** Start Reading passage **

Yay! Welcome to the naughty page! I am BellaBlue, your Love Guru. Why me, you ask? Muah. Ha ha. I am over-qualified, I tell you. A smattering of my qualifications, if you will: I have read hundreds of trashy romance novels, especially V.C. Andrews novels, though I suppose that only works if you want to have sex with your brother while being held captive by your evil grandmother. I have seen every HBO's Real Sex ever made. I won awards and accolades for my erotic poetry when I was sixteen. I posed for famous photographer Spencer Tunick – yes, nude, but tasteful nude. I have been in love no less than 20 times and with great enthusiasm. I’ve been to a swinger’s club, though I swear it was for an article, and let me tell you, swinger’s clubs aren’t nearly as hot as they sound. And you can’t sit anywhere, at least not without getting sticky. I was a professional dominatrix, have sold sex toys for a living, and even stripped on Amateur Night at P.T.'s in Louisville. Of course, no one told me you had to bribe the DJ to get good music, so instead of dancing to Pink Floyd’s “Young Lust” like I wanted, I had to dance to Michael Jackson’s “Black or White.” That was so bad. So Yes! Ask me anything, and though I might be absolutely full of shit, at least it will be entertaining.

** End Reading passage **
** Start Data segment **

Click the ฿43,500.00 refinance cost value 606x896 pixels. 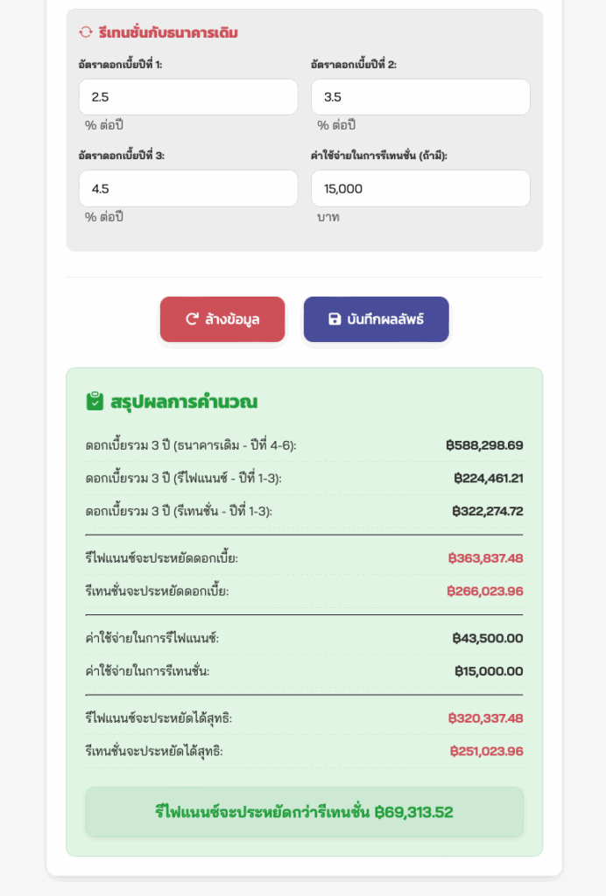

** End Data segment **

Task statement » Please carry the Love Guru introduction further, starting after its last sentence. The lines above come from a different source than the text.

Task result »
 

 

Dear Bella, 

When I fell in love with my boyfriend, he was on the verge of graduating college and I was impressed by his intelligence, ambition, and dashing good looks. Now I find him sitting on the couch all day, drinking beer, getting chip crumbs in the couch, and talking stupidly into his PS3 mouthpiece as he kills imaginary things in quest for imaginary glory…and seriously, the telemarketer look guarantees we will not be having sex tonight. I asked him to do the dishes, and he said, “Well, I would have done them if you hadn’t said anything, but now I won’t.” And yes, I nag, and I hate it, but I’ve been working all day and in the time it takes me to argue with him that, yes, the trash is full, I could have taken it out myself and saved myself the sore throat. How do I encourage my boyfriend to get a life without all these arguments? I’m sick of simpering and cooing all to build up his self-esteem. I don’t have time - I have a real job.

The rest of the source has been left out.